Since the inception of the scheme in 1986, the Cambridge Commonwealth Trust and its collaborators have joined with the ODA, and now with the Department for International Development, in supporting 577 students from developing countries of the Commonwealth; this has contributed significantly to the success of the scheme as a whole. The level of awards for October 1998 has not yet been settled, but it is hoped that the present quota of 50 scholarships for Cambridge will continue.
The table appended to this Report sets out the awards made, by country, over the twelve years of the scheme.
New schemes and schemes renewed in 1997 include a major new scheme of scholarships in collaboration with the Malaysian Commonwealth Studies Centre, to be known as the Malaysian Commonwealth Scholarships, for students from the Commonwealth; following a generous donation from Dr Orde Poynton, a scheme of Poynton Cambridge Scholarships for research for students from Australia; the renewal of the Britain Australia Bicentennial Scholarships for Australia in collaboration with Jesus College and the Foreign and Commonwealth Office; two new schemes for Bangladesh and Pakistan in collaboration with the Charles Wallace Bangladesh Trust and the Charles Wallace Pakistan Trust; the renewal of the British Chevening Cambridge Scholarship scheme for Cyprus in collaboration with the Foreign and Commonwealth Office and the Leventis Foundation; a scheme of scholarships for research for students from Hong Kong arranged with the Chinese University of Hong Kong; to commemorate the founding of the Shell Transport and Trading Company in 1897, the Shell Centenary scheme of scholarships for students from non-OECD developing countries of the Commonwealth, together with a scheme of Shell Centenary Chevening Scholarships in collaboration with Shell and the Foreign and Commonwealth Office; and the renewal of the Cable & Wireless/FCO Scholarships for Commonwealth countries of the Caribbean.

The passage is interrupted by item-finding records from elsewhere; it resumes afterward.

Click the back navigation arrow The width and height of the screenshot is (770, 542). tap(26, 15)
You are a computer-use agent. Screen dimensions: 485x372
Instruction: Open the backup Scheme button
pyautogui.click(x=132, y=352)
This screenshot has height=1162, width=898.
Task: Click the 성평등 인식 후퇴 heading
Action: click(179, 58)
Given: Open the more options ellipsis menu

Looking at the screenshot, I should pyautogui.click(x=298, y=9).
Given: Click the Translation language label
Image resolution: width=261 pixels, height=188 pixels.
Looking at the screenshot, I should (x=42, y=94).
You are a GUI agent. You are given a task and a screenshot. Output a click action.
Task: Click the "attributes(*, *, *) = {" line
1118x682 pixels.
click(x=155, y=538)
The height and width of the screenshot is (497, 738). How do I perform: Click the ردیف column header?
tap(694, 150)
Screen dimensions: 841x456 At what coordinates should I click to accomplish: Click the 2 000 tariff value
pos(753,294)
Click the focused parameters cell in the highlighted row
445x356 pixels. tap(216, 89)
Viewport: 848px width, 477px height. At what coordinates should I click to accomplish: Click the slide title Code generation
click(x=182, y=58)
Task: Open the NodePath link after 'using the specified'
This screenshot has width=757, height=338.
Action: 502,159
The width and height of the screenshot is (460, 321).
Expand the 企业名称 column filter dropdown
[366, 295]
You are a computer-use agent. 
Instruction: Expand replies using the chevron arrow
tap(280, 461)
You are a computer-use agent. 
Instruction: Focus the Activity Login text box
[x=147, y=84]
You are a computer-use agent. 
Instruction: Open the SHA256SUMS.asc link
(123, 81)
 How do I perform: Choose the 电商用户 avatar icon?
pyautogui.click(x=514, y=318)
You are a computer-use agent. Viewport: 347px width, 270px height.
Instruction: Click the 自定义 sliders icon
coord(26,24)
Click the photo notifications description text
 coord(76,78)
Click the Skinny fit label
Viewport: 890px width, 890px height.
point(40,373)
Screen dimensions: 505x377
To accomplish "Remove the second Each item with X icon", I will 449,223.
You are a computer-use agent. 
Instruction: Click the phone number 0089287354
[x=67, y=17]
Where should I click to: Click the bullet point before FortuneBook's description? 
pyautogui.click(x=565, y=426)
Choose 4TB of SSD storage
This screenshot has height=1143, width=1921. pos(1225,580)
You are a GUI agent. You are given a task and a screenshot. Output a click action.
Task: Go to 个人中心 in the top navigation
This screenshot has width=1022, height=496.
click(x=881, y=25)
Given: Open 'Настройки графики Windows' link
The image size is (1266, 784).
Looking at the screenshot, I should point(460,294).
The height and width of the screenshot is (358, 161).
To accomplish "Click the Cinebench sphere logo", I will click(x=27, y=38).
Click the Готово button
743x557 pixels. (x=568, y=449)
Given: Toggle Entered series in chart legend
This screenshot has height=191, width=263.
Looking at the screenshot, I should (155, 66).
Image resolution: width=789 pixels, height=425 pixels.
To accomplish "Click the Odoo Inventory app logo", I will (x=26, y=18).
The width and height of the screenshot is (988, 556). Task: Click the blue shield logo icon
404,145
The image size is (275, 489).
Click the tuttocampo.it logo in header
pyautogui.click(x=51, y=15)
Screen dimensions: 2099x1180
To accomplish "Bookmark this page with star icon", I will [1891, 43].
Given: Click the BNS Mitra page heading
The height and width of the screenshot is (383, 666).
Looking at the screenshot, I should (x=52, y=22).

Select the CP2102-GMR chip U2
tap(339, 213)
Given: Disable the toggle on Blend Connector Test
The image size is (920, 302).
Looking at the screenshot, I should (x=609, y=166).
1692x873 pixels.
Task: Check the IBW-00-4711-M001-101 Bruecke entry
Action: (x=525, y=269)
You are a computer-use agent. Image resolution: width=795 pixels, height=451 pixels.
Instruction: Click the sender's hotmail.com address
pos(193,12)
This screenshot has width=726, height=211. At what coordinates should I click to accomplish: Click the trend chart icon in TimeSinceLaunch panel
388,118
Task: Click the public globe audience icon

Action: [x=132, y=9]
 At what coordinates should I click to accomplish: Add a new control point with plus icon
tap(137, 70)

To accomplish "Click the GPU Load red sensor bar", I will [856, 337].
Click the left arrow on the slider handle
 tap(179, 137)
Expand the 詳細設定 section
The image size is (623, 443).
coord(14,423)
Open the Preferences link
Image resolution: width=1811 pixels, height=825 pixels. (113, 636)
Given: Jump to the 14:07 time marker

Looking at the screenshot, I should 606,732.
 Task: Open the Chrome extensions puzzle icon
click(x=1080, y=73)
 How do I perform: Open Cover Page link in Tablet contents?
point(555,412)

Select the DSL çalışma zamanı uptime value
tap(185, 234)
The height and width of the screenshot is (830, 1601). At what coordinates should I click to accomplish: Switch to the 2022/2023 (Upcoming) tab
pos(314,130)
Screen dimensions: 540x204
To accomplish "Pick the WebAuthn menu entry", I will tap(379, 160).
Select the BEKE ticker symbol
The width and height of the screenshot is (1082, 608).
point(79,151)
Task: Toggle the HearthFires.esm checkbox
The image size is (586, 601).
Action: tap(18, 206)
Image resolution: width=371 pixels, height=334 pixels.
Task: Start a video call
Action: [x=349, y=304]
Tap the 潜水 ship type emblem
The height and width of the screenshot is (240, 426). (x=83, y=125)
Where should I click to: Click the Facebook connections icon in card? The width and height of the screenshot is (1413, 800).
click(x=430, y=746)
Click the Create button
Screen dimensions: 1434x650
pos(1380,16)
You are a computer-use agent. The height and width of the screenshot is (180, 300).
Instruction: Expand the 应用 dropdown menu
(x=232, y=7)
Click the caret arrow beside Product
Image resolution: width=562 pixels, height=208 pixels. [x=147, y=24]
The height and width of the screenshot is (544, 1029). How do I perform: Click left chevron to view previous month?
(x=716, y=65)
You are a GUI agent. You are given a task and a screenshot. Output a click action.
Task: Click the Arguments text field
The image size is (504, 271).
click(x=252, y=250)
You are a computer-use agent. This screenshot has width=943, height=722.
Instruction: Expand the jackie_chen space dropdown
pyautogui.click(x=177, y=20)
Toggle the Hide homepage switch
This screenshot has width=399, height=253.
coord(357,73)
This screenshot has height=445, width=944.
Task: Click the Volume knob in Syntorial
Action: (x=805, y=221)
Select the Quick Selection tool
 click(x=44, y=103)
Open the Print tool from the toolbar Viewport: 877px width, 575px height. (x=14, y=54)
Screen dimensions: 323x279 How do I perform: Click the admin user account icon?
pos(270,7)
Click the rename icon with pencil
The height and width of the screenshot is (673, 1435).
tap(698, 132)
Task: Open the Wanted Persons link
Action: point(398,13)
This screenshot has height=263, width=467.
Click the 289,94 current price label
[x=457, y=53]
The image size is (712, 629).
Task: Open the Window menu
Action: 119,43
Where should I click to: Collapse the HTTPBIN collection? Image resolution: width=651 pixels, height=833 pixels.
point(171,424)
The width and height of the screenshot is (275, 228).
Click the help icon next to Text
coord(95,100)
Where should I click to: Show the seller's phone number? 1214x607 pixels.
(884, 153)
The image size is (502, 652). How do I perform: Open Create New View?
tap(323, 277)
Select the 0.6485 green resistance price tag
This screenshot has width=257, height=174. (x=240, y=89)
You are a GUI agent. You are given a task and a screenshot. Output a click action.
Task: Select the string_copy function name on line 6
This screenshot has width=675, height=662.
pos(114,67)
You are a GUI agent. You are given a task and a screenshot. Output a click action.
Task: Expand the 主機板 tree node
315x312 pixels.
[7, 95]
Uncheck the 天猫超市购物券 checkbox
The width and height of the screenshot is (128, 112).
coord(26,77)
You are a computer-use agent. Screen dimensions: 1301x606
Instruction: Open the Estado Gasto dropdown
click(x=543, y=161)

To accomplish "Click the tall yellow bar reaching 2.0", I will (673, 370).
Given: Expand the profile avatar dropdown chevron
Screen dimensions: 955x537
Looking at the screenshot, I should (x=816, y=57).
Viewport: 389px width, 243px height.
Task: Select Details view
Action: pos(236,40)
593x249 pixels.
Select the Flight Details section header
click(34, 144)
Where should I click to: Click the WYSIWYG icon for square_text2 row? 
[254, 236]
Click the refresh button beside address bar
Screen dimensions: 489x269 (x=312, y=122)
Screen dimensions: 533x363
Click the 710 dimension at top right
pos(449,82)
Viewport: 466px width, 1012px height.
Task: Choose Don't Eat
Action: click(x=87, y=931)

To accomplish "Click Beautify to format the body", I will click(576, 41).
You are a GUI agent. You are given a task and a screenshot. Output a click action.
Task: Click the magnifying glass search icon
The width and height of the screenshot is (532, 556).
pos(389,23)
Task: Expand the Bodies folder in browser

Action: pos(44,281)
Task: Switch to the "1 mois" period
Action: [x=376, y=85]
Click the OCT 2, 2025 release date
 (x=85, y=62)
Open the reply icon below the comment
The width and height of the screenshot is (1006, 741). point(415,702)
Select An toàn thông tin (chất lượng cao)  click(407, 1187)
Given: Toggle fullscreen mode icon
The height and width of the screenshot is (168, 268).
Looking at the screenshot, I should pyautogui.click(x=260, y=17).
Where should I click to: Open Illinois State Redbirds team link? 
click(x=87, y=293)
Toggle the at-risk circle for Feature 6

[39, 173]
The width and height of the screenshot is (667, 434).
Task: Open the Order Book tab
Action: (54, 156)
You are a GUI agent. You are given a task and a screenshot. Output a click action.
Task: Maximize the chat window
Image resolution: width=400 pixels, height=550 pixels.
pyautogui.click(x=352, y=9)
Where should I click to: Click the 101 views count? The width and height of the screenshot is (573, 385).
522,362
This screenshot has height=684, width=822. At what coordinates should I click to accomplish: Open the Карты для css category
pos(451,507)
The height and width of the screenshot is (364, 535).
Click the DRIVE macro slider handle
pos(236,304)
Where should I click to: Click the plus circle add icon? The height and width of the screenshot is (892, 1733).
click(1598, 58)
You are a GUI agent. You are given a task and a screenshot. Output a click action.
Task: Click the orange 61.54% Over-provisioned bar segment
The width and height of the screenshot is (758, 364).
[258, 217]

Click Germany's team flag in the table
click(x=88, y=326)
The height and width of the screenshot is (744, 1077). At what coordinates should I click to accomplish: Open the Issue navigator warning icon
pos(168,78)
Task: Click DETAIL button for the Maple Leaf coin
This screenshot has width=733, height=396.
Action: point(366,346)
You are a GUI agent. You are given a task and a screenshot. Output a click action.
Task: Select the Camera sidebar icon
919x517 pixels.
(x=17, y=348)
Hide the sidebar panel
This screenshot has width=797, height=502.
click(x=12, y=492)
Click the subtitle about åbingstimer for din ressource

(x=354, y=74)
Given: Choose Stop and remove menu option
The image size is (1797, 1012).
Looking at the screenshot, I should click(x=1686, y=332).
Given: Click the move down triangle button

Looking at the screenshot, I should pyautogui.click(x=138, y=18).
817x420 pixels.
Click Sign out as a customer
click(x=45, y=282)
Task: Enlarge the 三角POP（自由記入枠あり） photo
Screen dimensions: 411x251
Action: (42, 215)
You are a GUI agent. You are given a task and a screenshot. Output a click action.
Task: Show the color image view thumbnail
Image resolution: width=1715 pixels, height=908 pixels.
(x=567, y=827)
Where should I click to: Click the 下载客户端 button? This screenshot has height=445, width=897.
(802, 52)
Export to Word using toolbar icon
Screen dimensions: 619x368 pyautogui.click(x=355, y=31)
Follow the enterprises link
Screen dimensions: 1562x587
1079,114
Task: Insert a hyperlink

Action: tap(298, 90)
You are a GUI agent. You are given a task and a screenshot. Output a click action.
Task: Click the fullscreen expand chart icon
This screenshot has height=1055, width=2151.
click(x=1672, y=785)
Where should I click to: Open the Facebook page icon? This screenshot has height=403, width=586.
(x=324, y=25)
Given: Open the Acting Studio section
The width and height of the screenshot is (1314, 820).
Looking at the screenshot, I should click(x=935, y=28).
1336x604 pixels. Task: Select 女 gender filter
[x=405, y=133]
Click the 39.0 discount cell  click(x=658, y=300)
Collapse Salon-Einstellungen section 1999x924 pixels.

Among new developments in 1997 have been a new scheme of awards for students from Argentina pursuing undergraduate studies; a new British Chevening scheme for Indonesia in collaboration with the Foreign and Commonwealth Office; a scheme of scholarships for students from the Ukraine arranged with the International Renaissance Foundation of Ukraine and the Foreign and Commonwealth Office; a British Chevening scheme for Vietnam in collaboration with the Foreign and Commonwealth Office; to commemorate the founding of the Shell Transport and Trading Company in 1897, the Shell Centenary scheme of scholarships for students from non-OECD countries outside the Commonwealth, together with a scheme of Shell Centenary Chevening Scholarships in collaboration with Shell and the Foreign and Commonwealth Office; and a new scheme of scholarships for member states of the Arab League in collaboration with the Arab-British Chamber Charitable Foundation and the Foreign and Commonwealth Office.
A full list of the schemes of awards for graduate students administered by the Cambridge Commonwealth Trust, the Cambridge Overseas Trust and associated trusts is set out in the Graduate Studies Prospectus, 1998-99 (pp. 185-204).